Estabeleceu regras estritas para a vida espiritual, académica e disciplinar de cada um seminarista. Eu queria o futuro padre era um homem de oração profunda, culto em teologia e moralmente irrepreensível. O figura do seminarista moderno, dedicado exclusivamente à sua formação para o ministério, é uma herança direta da visão de São Carlos Borromeu. Por esta razão, é considerado o santo padroeiro de todos os seminarista.

São Carlos Borromeu dá a comunhão às vítimas da peste, de Tanzio da Varallo, ca. 1616 (Domodossola, Itália).

Um sacerdote para o seu povo

O momento que definiu o heroísmo de São Carlos Borromeu foi a terrível peste que assolou Milão entre 1576 e 1577, conhecida como a peste de São Carlos.

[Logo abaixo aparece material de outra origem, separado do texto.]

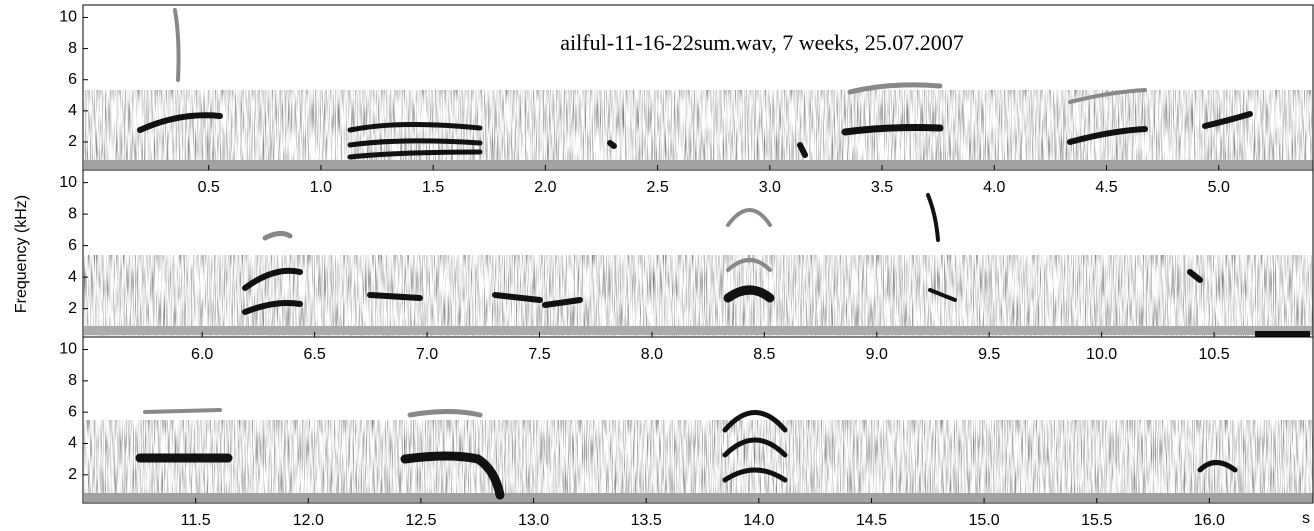  What do you see at coordinates (989, 354) in the screenshot?
I see `x-tick-label: 9.5` at bounding box center [989, 354].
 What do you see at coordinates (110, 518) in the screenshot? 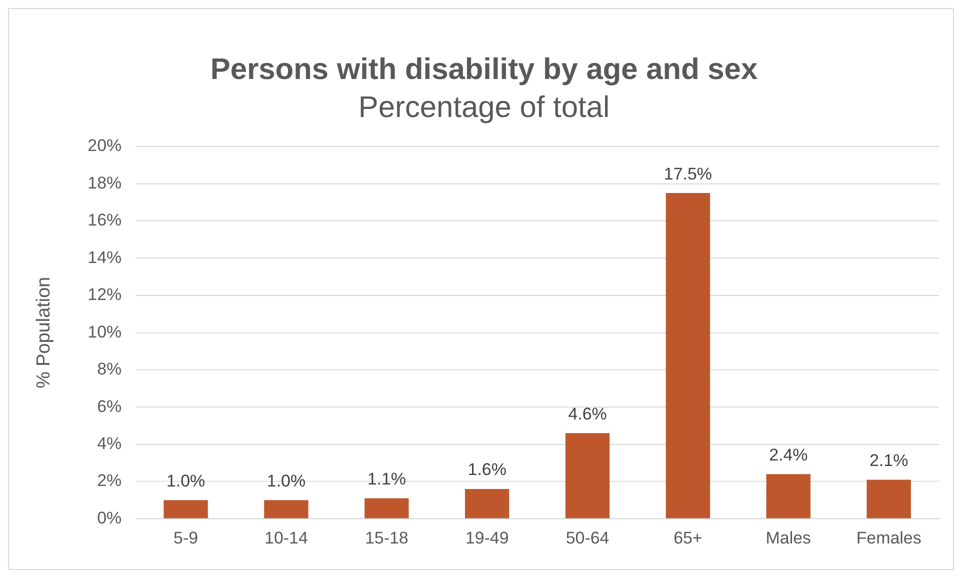
I see `y-tick-label: 0%` at bounding box center [110, 518].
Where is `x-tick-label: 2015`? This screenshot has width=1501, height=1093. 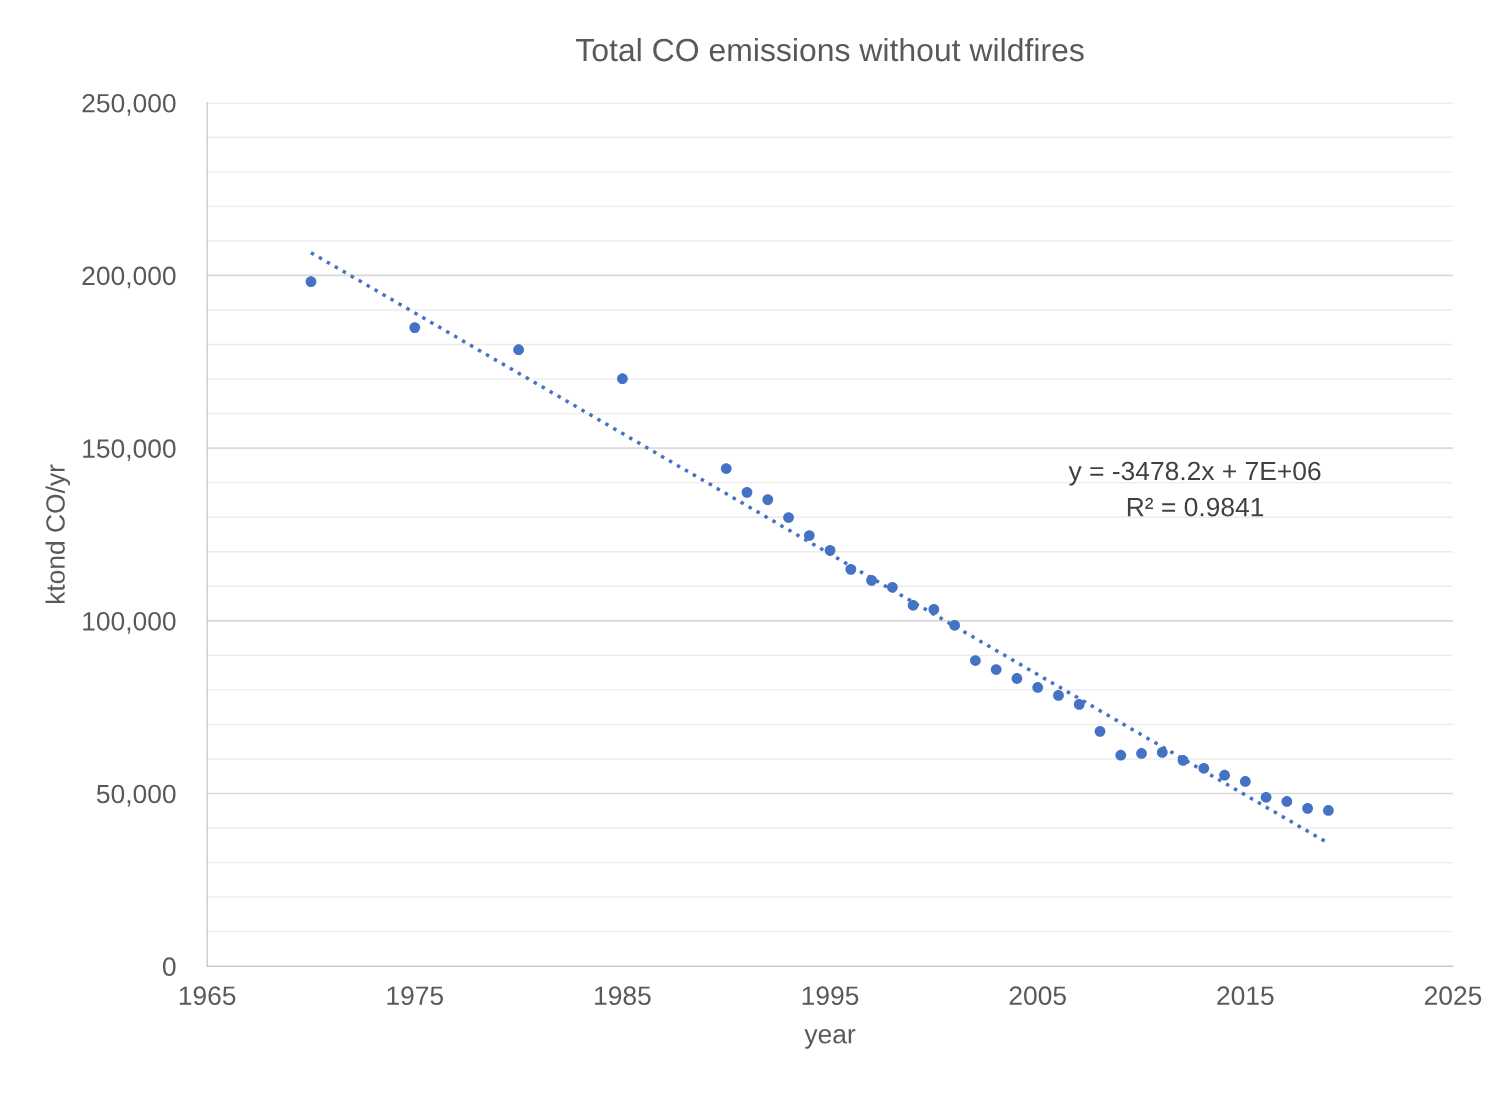 x-tick-label: 2015 is located at coordinates (1246, 996).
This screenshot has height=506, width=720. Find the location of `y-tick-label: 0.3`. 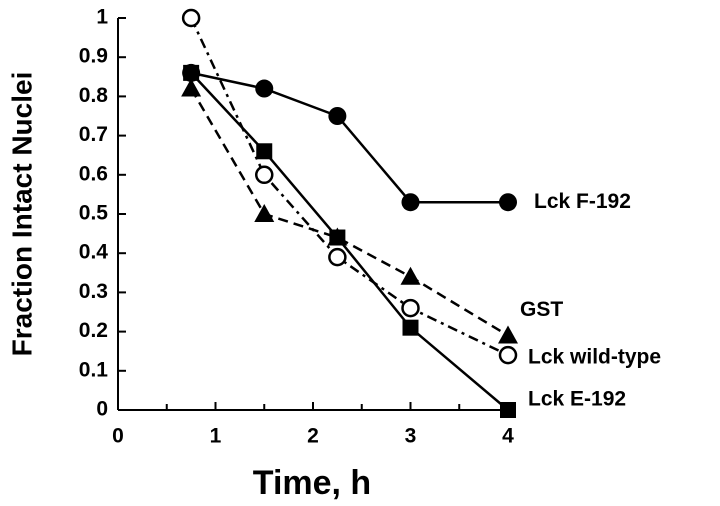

Quando a epidemia eclodiu, as autoridades civis e a maioria dos nobres fugiram da cidade para se salvarem. São Carlos Borromeo ele ficou. Tornou-se o líder moral, espiritual e, em muitos aspectos, civil da cidade infestada de doenças.

Organizou hospitais de campanha (lazaretos), reuniu o seu clero fiel e exortou-o a cuidar dos moribundos. Ele próprio percorria as ruas mais infectadas, dando a Comunhão e a Extrema Unção aos atingidos pela peste, sem receio de contágio.

Vendeu os bens que lhe restavam, incluindo as tapeçarias do seu palácio, para comprar alimentos e medicamentos para os pobres. Para que os doentes que não podiam sair de casa pudessem assistir à missa, ordenou que a Eucaristia fosse celebrada nas praças públicas. A sua figura, conduzindo descalço as procissões penitenciais pela cidade, tornou-se um ícone da cidade. símbolo de esperança.

Oposição e ataque

A reforma do São Carlos Borromeu não foi fácil nem popular. O seu rigor valeu-lhe inimigos poderosos. Entrou constantemente em conflito com os governadores espanhóis de Milão, que tentaram limitar a sua jurisdição.

Mas a oposição mais violenta veio do interior da Igreja. Os Humilhações, Os frades, uma ordem religiosa que se tinha tornado moralmente laxista e que possuía grandes riquezas, recusam-se a aceitar a sua reforma. Em 1569, um membro desta ordem, Frei Girolamo Donato Farina, tentou assassiná-lo.

Enquanto São Carlos Borromeu Enquanto rezava de joelhos na sua capela, o frade atingiu-o nas costas com um arcabuz à queima-roupa. Milagrosamente, a bala apenas rasgou as suas vestes e provocou uma ligeira contusão. O povo viu este facto como um sinal divino e o Papa Pio V aboliu a ordem dos frades. Humilhações pouco tempo depois.

Legado, morte e canonização

O esforço constante, as penitências extremas e o trabalho incansável esgotaram a saúde de São Carlos Borromeu. Em 1584, durante a realização de um retiro espiritual no Monte Varallo, contraiu uma febre.

Regressa a Milão gravemente doente e morre na noite de 3 de novembro de 1584, com 46 anos. As suas últimas palavras foram O que é o veneno (Aqui vou eu).

A sua reputação de santidade foi imediata. O povo de Milão venerava-o como o padre mártir da caridade e da reforma. O processo de canonização foi extraordinariamente rápido para a época. Foi beatificado em 1602 e canonizado pelo Papa Paulo V em 1610.

São Carlos Borromeo é universalmente reconhecido como o padroeiro dos bispos, dos catequistas e, de uma forma muito especial, de todos os bispos e catequistas. seminarista e diretor espiritual. A sua influência na definição do padre pós-tridentino - formado, piedoso e dedicado ao seu povo - é incalculável.